Extract every line of the listing below and copy each one out verbatim, in its original order.

[Source records start]

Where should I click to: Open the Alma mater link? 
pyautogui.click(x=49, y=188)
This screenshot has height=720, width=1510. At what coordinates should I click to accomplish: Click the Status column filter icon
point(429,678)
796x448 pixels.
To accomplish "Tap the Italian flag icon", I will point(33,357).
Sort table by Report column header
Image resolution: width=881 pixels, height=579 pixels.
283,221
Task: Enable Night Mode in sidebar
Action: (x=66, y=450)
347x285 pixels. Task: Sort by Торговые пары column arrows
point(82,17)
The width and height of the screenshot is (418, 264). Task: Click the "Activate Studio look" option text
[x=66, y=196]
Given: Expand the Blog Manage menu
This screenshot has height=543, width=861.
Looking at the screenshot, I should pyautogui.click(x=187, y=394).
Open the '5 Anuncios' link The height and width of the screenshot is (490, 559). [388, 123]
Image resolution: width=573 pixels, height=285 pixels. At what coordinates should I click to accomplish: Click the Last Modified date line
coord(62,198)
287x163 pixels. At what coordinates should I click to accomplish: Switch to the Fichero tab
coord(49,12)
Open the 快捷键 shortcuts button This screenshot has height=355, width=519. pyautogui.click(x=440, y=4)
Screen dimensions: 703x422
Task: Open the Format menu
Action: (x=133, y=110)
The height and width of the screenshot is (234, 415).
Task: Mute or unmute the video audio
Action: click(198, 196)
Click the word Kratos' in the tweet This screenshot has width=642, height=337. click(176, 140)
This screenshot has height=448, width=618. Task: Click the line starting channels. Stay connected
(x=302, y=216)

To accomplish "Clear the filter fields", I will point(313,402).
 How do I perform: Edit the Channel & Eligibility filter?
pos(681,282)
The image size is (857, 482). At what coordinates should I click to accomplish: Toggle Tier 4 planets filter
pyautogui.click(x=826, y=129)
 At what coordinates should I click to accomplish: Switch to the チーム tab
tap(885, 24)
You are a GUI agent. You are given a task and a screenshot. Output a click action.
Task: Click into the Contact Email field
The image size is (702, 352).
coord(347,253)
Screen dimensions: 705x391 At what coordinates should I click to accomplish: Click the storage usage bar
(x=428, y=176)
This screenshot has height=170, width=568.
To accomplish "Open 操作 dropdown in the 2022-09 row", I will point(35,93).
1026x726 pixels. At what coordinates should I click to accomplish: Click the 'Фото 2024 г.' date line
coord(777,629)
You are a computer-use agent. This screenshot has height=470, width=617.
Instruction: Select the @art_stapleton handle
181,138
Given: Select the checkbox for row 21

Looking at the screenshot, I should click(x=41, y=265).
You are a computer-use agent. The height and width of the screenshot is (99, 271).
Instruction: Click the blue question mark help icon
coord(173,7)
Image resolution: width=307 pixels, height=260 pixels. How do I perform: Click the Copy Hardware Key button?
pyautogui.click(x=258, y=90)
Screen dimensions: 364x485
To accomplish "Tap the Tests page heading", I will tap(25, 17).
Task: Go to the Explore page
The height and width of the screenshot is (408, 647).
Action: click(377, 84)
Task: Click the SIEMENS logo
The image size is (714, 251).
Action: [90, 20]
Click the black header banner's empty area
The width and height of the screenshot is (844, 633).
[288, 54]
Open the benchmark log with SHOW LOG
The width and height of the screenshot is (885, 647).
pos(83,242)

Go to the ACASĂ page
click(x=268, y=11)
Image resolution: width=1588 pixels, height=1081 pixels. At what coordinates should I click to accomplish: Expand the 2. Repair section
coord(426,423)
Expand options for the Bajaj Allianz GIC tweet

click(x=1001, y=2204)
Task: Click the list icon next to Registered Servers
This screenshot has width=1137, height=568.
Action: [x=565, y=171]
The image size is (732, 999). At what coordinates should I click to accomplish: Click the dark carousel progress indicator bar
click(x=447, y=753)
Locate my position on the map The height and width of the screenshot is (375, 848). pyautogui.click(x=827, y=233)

[Source records end]

## Task response
Where should I click to: Open the Alma mater link? 
pyautogui.click(x=49, y=188)
This screenshot has height=720, width=1510. At what coordinates should I click to accomplish: Click the Status column filter icon
point(429,678)
796x448 pixels.
To accomplish "Tap the Italian flag icon", I will point(33,357).
Sort table by Report column header
Image resolution: width=881 pixels, height=579 pixels.
283,221
Task: Enable Night Mode in sidebar
Action: (x=66, y=450)
347x285 pixels. Task: Sort by Торговые пары column arrows
point(82,17)
The width and height of the screenshot is (418, 264). Task: Click the "Activate Studio look" option text
[x=66, y=196]
Given: Expand the Blog Manage menu
This screenshot has height=543, width=861.
Looking at the screenshot, I should pyautogui.click(x=187, y=394).
Open the '5 Anuncios' link The height and width of the screenshot is (490, 559). [388, 123]
Image resolution: width=573 pixels, height=285 pixels. At what coordinates should I click to accomplish: Click the Last Modified date line
coord(62,198)
287x163 pixels. At what coordinates should I click to accomplish: Switch to the Fichero tab
coord(49,12)
Open the 快捷键 shortcuts button This screenshot has height=355, width=519. pyautogui.click(x=440, y=4)
Screen dimensions: 703x422
Task: Open the Format menu
Action: (x=133, y=110)
The height and width of the screenshot is (234, 415).
Task: Mute or unmute the video audio
Action: click(198, 196)
Click the word Kratos' in the tweet This screenshot has width=642, height=337. click(176, 140)
This screenshot has height=448, width=618. Task: Click the line starting channels. Stay connected
(x=302, y=216)

To accomplish "Clear the filter fields", I will point(313,402).
 How do I perform: Edit the Channel & Eligibility filter?
pos(681,282)
The image size is (857, 482). At what coordinates should I click to accomplish: Toggle Tier 4 planets filter
pyautogui.click(x=826, y=129)
 At what coordinates should I click to accomplish: Switch to the チーム tab
tap(885, 24)
You are a GUI agent. You are given a task and a screenshot. Output a click action.
Task: Click into the Contact Email field
The image size is (702, 352).
coord(347,253)
Screen dimensions: 705x391 At what coordinates should I click to accomplish: Click the storage usage bar
(x=428, y=176)
This screenshot has height=170, width=568.
To accomplish "Open 操作 dropdown in the 2022-09 row", I will point(35,93).
1026x726 pixels. At what coordinates should I click to accomplish: Click the 'Фото 2024 г.' date line
coord(777,629)
You are a computer-use agent. This screenshot has height=470, width=617.
Instruction: Select the @art_stapleton handle
181,138
Given: Select the checkbox for row 21

Looking at the screenshot, I should click(x=41, y=265).
You are a computer-use agent. The height and width of the screenshot is (99, 271).
Instruction: Click the blue question mark help icon
coord(173,7)
Image resolution: width=307 pixels, height=260 pixels. How do I perform: Click the Copy Hardware Key button?
pyautogui.click(x=258, y=90)
Screen dimensions: 364x485
To accomplish "Tap the Tests page heading", I will tap(25, 17).
Task: Go to the Explore page
The height and width of the screenshot is (408, 647).
Action: click(377, 84)
Task: Click the SIEMENS logo
The image size is (714, 251).
Action: [90, 20]
Click the black header banner's empty area
The width and height of the screenshot is (844, 633).
[288, 54]
Open the benchmark log with SHOW LOG
The width and height of the screenshot is (885, 647).
pos(83,242)

Go to the ACASĂ page
click(x=268, y=11)
Image resolution: width=1588 pixels, height=1081 pixels. At what coordinates should I click to accomplish: Expand the 2. Repair section
coord(426,423)
Expand options for the Bajaj Allianz GIC tweet

click(x=1001, y=2204)
Task: Click the list icon next to Registered Servers
This screenshot has width=1137, height=568.
Action: [x=565, y=171]
The image size is (732, 999). At what coordinates should I click to accomplish: Click the dark carousel progress indicator bar
click(x=447, y=753)
Locate my position on the map The height and width of the screenshot is (375, 848). pyautogui.click(x=827, y=233)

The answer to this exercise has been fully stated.